Begin PAGE EXCERPT
Those who are allowed to act and react are determined via our milieu's own oppression olympics. An all to familiar contest in which varying social groupings compete for recognition and power over each other. This is the result of disempowering and the false scarcity presented to us as fact by capital. Worse than living in a social reality that pits every subjectivity for themselves, we are instead supposed to root for our team be it queer, black, trans, worker, or puerto rican reaffirming our own powerless social positions instead of emancipating our bodies and potentialities from them.

In accepting the ideology of victimization in any form, we choose to live in fear. The people throwing around terms like "man-archist" in an attempt to delegitimize a group that has already openly admitted to being made up of and organized by majority women and queer militants were most likely feminist, people who saw their act as a radical defiance of patriarchal oppression. But such proclamations, in fact, merely add to a climate of fear that already exists. Instead of giving women and queer people, as individuals a feeling of strength, acknowledging their agency and emancipatory potentialities, the fact that women and queer identified people too can respond to violence with violence, it reinforces the idea that women and queer people are essentially victims, and those who read it, even if they consciously reject the dogma behind it, probably walk the streets more fearfully. The ideology of victimization that permeates so much feminist discourse can be found in some form in gay liberation, racial/national liberation, class war and damn near every other 'radical' ideology. Fear of an actual, immediate, readily identified threat to an individual can motivate intelligent action to eradicate the threat, but the fear created by the ideology of victimization is a fear of forces both too large and too abstract for the individual to deal with. It ends up becoming a climate of fear, suspicion and paranoia which makes the mediations which are the network of social control seem necessary and even good.
End PAGE EXCERPT
Begin SUPPLIED MATERIAL
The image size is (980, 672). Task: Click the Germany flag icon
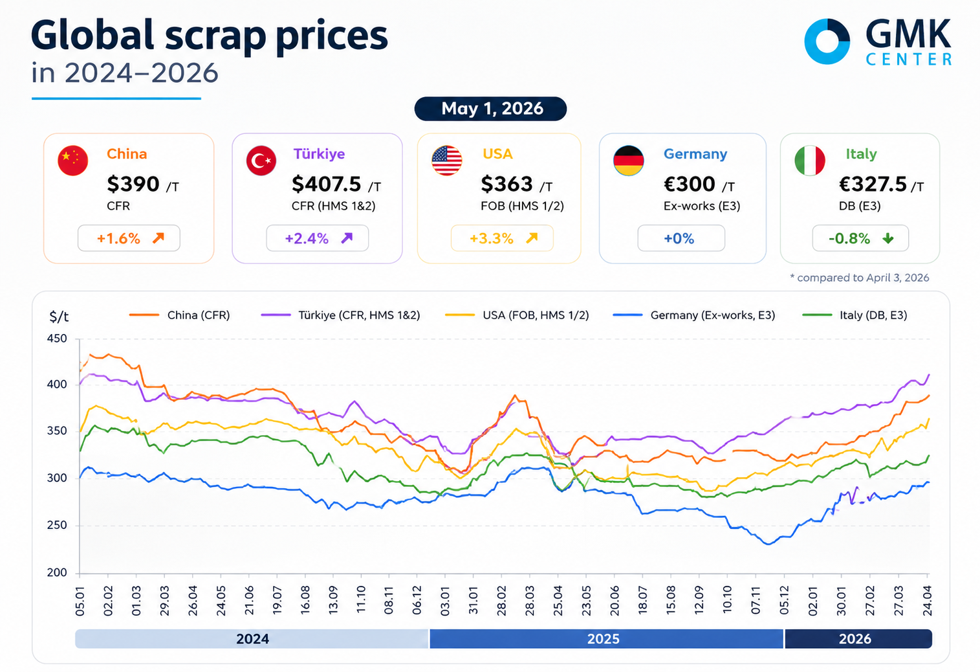[629, 161]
End SUPPLIED MATERIAL
→ **SET EXERCISE**: Rewrite the passage on victimization, starting with "Those who are" and going on through "potentialities from them.", so that "team" becomes "side".

→ **ANSWER TO THIS PROBLEM**:
Those who are allowed to act and react are determined via our milieu's own oppression olympics. An all to familiar contest in which varying social groupings compete for recognition and power over each other. This is the result of disempowering and the false scarcity presented to us as fact by capital. Worse than living in a social reality that pits every subjectivity for themselves, we are instead supposed to root for our side be it queer, black, trans, worker, or puerto rican reaffirming our own powerless social positions instead of emancipating our bodies and potentialities from them.